NiFi is one of the easiest tools on the market to learn and use. It is also a quick-win solution, which is good for first-time users who are developing data pipelines for EMT. NiFi makes it easy to track and trace the status of your pipelines, so you can be sure that they are working properly.
If I were to advise someone, I would ask the user what endpoints they want to touch. If I want to read something from Kafka and I want to put this thing on the S3 bucket, what is the alternative I have?
I have Kafka Connect, where I can connect Kafka with one Kafka, and I can put it into an S3 bucket. Is this scalable? No. Is this monitoring No.
We can't monitor it. We can't scale it. It's going to be a complete black box. The person who knows Kafka Connect, or Kafka, can understand what is happening there while using Kafka Connect. But if I compare it, I literally don't need to understand what Kafka is.
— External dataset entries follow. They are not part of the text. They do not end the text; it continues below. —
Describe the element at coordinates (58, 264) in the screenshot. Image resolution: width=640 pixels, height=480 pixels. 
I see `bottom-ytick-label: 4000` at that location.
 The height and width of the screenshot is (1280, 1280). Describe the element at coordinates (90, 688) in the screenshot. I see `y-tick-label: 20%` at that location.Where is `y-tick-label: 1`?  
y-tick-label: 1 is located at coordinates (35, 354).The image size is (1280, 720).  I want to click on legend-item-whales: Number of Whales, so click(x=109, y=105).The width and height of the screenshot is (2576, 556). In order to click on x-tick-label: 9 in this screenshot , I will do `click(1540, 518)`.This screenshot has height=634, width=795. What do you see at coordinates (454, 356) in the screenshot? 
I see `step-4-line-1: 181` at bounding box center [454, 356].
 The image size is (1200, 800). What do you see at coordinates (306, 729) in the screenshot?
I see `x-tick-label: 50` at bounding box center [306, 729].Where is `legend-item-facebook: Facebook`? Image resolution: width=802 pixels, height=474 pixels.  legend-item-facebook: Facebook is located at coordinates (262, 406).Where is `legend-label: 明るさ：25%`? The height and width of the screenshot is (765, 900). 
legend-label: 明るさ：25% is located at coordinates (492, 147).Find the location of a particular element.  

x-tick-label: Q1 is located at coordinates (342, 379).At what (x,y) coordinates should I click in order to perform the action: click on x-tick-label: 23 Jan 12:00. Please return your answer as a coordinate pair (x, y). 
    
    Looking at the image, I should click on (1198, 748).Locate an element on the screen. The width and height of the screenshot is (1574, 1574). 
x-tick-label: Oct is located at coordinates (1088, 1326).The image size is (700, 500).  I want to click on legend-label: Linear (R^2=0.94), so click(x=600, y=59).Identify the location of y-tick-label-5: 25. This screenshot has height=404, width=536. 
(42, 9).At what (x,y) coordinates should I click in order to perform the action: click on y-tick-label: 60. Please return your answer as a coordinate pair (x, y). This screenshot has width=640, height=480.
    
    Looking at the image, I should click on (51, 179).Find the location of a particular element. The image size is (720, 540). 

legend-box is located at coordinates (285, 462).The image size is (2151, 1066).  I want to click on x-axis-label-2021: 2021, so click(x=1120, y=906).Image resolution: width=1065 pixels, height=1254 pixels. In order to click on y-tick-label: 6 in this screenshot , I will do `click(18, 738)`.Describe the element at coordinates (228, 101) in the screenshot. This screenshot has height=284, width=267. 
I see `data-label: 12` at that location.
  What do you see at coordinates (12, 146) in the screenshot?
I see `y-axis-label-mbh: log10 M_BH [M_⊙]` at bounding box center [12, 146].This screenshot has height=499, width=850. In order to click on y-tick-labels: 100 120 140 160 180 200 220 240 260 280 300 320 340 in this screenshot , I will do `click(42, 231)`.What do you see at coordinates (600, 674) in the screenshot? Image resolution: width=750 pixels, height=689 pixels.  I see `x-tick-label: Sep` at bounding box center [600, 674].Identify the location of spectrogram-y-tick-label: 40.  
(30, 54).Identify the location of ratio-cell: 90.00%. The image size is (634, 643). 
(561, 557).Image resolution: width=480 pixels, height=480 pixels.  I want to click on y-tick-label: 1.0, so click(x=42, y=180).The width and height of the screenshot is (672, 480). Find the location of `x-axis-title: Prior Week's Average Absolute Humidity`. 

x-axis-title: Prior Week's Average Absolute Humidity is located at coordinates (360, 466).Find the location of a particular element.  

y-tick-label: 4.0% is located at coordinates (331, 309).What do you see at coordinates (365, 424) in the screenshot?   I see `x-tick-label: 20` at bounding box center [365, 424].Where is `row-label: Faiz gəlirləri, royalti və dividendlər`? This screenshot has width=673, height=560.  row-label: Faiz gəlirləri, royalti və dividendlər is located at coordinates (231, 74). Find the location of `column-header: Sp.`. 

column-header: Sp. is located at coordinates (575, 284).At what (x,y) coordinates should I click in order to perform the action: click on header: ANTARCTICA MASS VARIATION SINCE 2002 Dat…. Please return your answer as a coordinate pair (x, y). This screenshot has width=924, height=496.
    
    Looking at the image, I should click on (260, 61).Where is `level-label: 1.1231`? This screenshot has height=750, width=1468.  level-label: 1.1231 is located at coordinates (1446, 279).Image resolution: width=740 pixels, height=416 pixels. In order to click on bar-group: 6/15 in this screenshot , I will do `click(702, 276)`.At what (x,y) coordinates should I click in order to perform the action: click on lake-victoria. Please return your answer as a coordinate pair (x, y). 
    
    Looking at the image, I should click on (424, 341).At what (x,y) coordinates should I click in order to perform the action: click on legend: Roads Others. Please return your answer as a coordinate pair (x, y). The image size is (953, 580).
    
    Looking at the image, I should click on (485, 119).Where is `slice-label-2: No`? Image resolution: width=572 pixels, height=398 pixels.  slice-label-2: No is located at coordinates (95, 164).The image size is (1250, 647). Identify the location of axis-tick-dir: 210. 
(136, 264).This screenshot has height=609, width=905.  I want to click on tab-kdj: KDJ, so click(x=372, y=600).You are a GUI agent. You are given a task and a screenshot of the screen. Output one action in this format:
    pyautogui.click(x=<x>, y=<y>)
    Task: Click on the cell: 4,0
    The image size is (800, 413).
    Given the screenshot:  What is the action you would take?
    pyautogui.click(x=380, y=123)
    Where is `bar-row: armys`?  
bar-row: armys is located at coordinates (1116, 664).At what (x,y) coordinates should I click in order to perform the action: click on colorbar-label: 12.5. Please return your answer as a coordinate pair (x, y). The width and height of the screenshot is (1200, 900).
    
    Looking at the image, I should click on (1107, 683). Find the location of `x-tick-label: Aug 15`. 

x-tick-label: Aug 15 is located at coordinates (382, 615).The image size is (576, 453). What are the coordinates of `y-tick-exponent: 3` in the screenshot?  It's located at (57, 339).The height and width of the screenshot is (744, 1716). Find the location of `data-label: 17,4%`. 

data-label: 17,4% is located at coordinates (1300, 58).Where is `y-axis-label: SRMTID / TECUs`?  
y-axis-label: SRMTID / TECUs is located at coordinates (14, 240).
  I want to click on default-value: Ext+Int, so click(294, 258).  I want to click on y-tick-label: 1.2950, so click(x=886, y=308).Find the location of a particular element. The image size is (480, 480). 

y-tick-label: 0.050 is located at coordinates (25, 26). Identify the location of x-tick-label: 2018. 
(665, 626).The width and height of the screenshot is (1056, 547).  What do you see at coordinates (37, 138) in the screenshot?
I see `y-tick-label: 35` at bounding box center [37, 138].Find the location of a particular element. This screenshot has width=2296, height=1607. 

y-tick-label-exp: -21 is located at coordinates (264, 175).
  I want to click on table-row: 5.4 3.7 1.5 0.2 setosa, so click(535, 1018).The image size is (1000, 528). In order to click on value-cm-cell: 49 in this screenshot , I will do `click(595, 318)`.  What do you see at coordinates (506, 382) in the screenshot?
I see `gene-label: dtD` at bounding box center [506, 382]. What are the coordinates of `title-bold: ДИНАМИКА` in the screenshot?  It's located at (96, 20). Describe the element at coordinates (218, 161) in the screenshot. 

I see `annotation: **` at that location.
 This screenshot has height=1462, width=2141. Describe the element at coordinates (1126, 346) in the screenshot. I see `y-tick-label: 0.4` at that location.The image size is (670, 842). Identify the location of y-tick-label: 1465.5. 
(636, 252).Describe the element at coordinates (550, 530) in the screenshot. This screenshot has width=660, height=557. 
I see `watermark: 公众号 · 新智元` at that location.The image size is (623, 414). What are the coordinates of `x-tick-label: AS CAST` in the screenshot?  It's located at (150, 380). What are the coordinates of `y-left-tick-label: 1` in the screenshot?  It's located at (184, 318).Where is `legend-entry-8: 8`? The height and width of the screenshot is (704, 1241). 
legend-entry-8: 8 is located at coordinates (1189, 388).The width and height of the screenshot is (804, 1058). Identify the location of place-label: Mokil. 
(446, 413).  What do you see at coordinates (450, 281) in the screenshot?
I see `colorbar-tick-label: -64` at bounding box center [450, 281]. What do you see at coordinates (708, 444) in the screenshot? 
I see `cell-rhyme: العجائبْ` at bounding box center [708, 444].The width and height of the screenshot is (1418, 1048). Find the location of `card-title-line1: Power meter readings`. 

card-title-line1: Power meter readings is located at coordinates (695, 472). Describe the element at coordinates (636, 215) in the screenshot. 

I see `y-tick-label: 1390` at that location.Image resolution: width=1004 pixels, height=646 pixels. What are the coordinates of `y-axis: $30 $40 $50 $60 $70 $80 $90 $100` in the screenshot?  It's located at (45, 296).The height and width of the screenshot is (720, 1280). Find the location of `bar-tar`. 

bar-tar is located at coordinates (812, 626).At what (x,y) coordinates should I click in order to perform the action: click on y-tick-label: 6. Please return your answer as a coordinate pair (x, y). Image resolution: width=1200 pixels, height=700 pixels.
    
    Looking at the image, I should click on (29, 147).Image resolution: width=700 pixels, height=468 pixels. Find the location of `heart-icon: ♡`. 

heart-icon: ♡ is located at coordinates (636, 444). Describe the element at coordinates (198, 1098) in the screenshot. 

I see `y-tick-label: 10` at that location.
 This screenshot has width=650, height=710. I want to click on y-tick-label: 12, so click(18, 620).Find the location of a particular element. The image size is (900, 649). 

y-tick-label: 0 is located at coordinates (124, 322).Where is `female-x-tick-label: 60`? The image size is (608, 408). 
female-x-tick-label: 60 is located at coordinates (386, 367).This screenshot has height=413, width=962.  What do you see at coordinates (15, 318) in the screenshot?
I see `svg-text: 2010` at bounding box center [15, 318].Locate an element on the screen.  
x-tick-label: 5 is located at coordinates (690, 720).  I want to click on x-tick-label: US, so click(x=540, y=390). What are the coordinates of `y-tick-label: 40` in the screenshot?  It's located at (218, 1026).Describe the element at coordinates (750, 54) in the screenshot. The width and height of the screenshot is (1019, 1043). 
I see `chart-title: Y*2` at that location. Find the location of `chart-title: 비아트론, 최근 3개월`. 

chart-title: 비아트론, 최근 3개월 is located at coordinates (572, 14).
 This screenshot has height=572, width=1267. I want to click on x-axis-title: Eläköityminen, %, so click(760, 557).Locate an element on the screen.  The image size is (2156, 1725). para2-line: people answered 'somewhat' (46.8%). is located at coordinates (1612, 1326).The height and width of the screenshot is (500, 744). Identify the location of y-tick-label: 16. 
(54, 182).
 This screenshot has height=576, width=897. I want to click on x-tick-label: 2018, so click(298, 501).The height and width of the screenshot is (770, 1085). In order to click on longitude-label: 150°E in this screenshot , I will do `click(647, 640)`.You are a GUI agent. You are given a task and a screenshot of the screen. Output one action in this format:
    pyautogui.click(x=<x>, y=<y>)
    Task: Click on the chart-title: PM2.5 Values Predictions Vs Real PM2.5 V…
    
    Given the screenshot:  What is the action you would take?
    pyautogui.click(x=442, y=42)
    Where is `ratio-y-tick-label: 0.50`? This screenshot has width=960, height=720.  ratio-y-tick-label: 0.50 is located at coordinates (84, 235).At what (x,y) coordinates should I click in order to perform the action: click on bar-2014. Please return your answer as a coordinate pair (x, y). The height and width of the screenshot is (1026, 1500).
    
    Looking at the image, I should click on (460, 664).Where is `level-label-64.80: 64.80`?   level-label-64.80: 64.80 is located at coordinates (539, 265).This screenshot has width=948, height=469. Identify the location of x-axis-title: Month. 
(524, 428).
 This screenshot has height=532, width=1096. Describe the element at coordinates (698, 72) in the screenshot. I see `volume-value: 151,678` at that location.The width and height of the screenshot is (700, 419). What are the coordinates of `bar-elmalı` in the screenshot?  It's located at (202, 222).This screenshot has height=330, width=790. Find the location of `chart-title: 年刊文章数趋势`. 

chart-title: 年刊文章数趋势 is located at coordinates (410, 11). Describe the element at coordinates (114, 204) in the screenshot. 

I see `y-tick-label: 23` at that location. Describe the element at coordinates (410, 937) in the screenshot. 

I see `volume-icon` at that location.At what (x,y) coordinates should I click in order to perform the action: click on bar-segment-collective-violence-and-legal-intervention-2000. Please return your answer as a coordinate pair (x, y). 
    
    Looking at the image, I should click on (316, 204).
I know, "Okay, this is Kafka. These are the endpoints, and this is the URL I have to point to." That's it. My job is done. I will create a complete flow pipeline within, let's say, thirty minutes or something without having any current knowledge. I can read, I can Google it, and I can just implement it.
For people who are new to big data technologies like Kafka and BigQuery, I would give this solution an eight out of ten.
Let's say you need to build a solution to read from Kafka and write to an S3 bucket. You could use Kafka Connect, but if your requirements change and you need to start reading from a database instead, Kafka Connect will not work. With Apache NiFi, you can easily modify your flow pipeline to start reading from the database instead.